### Written request:
Gather every line in the rows below that contains the string "width", copying each such line in full.
─── Data supplied ───
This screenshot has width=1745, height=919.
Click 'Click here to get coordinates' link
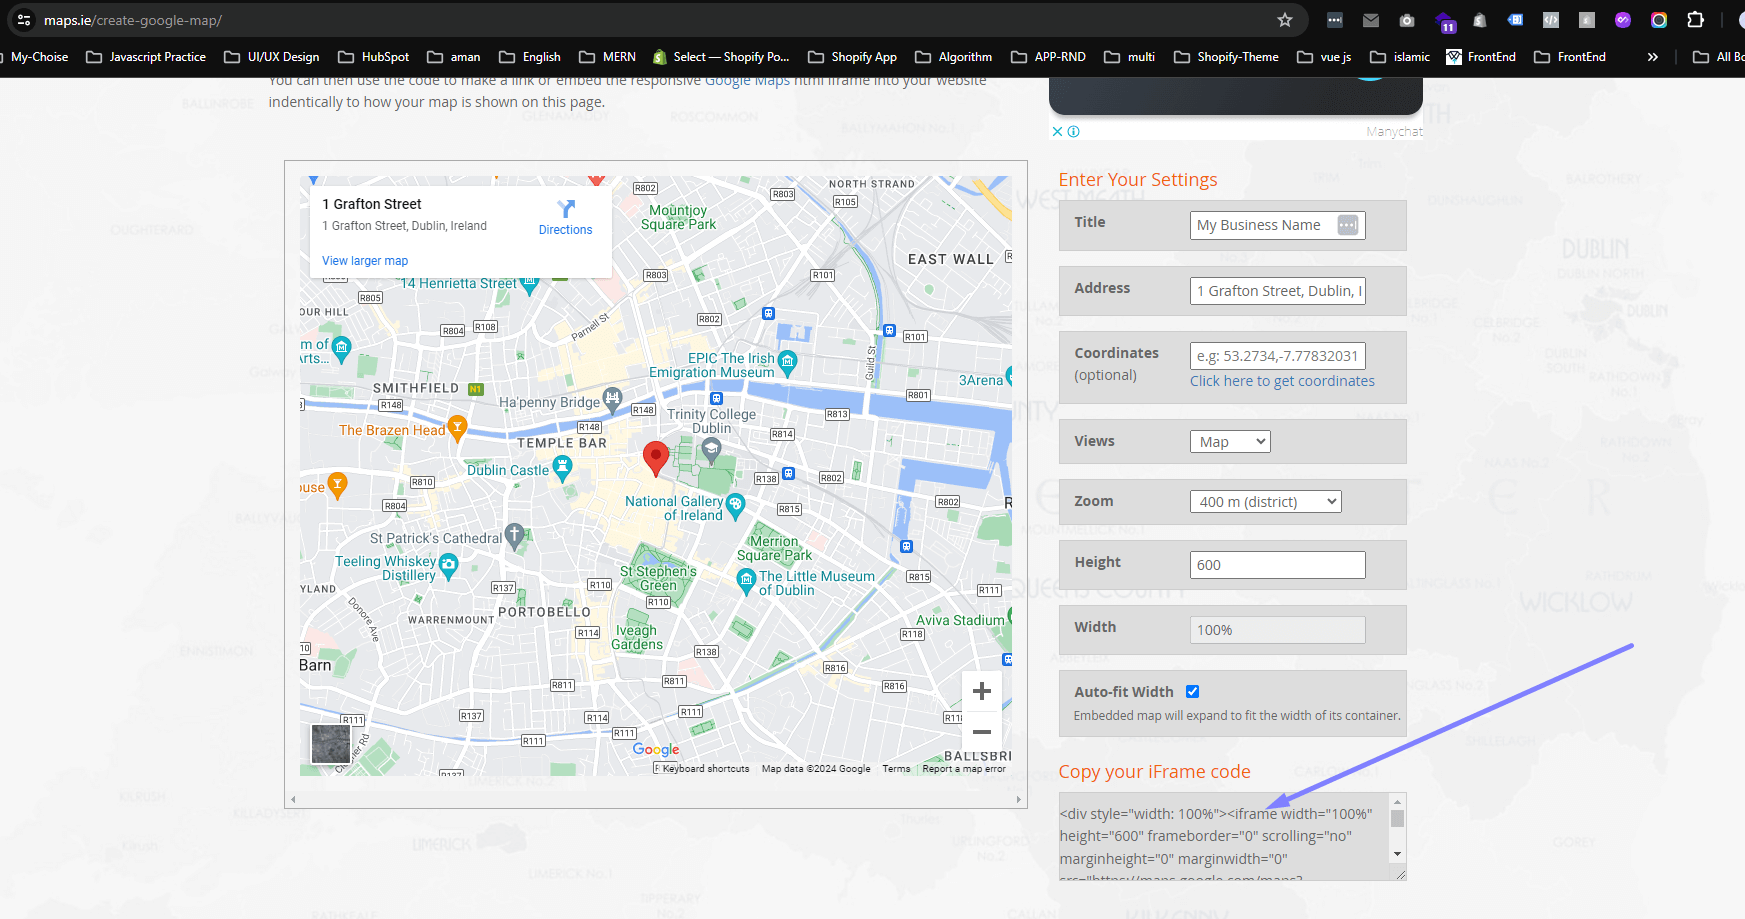click(1282, 381)
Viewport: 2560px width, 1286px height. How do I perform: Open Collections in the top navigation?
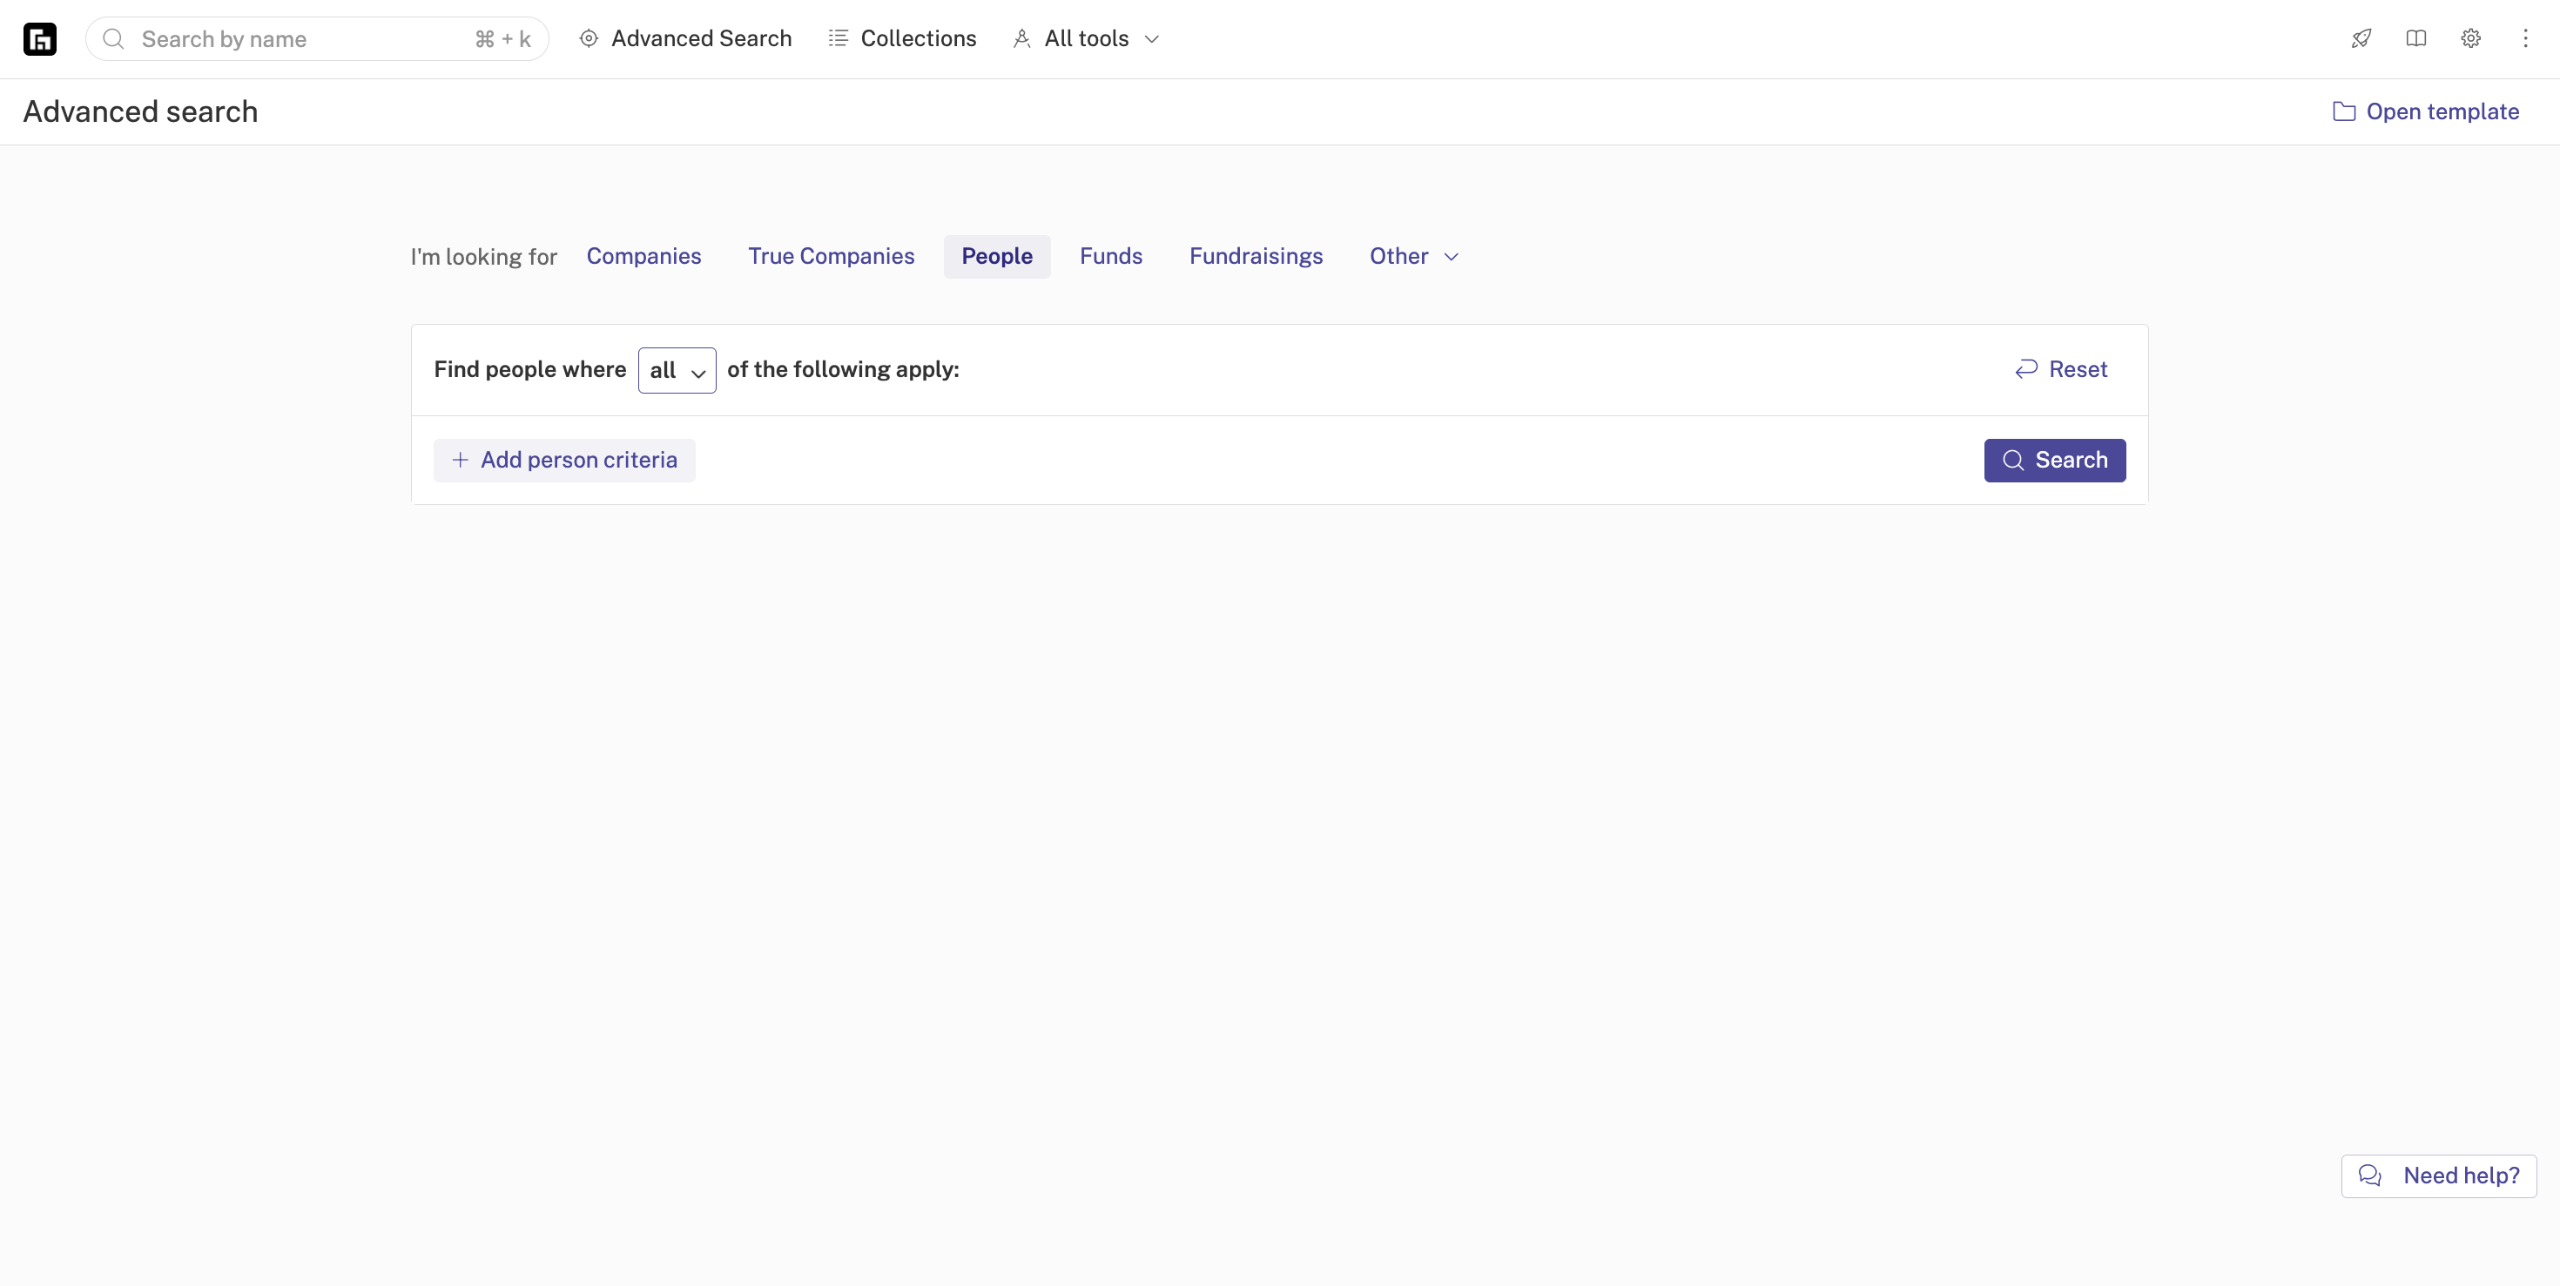[903, 39]

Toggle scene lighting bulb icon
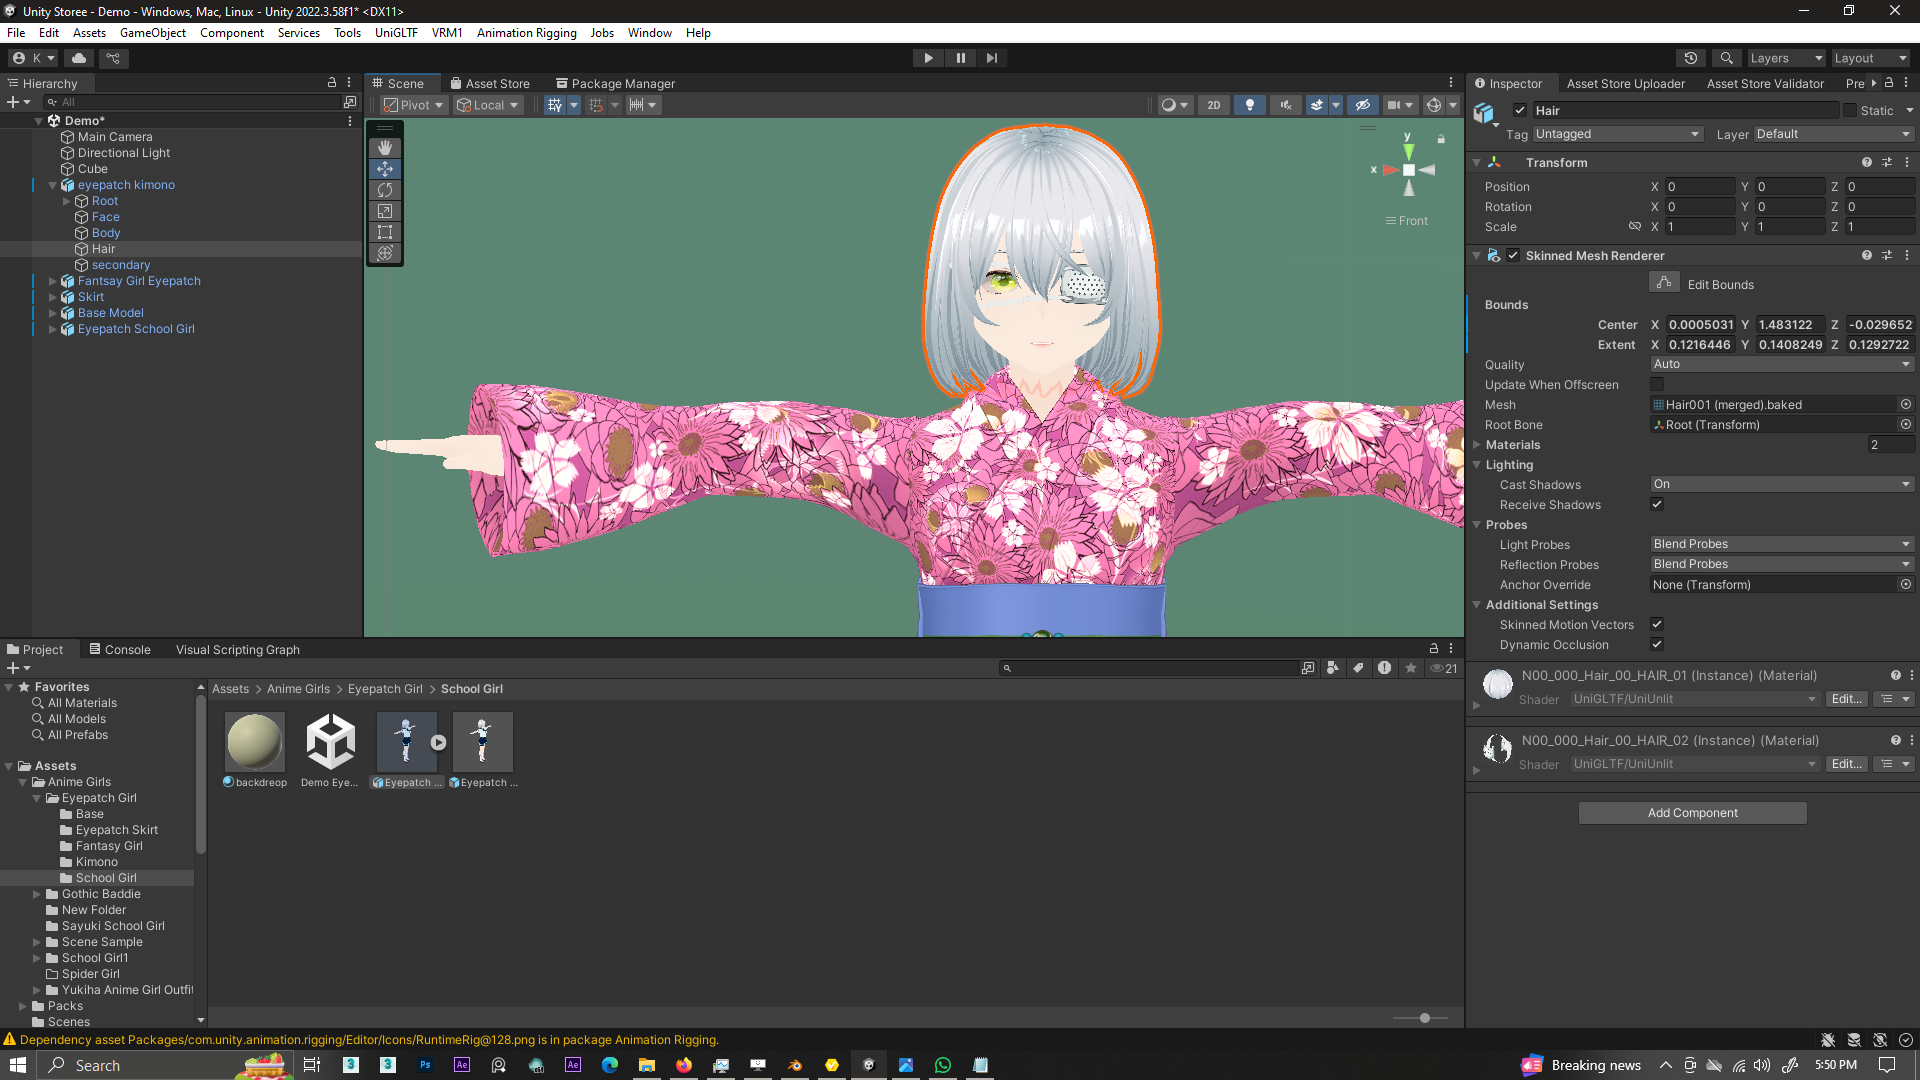tap(1249, 105)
───
### Solution to the problem:
This screenshot has width=1745, height=919.
Viewport: 2560px width, 1286px height. How do I perform: Open Collections in the top navigation?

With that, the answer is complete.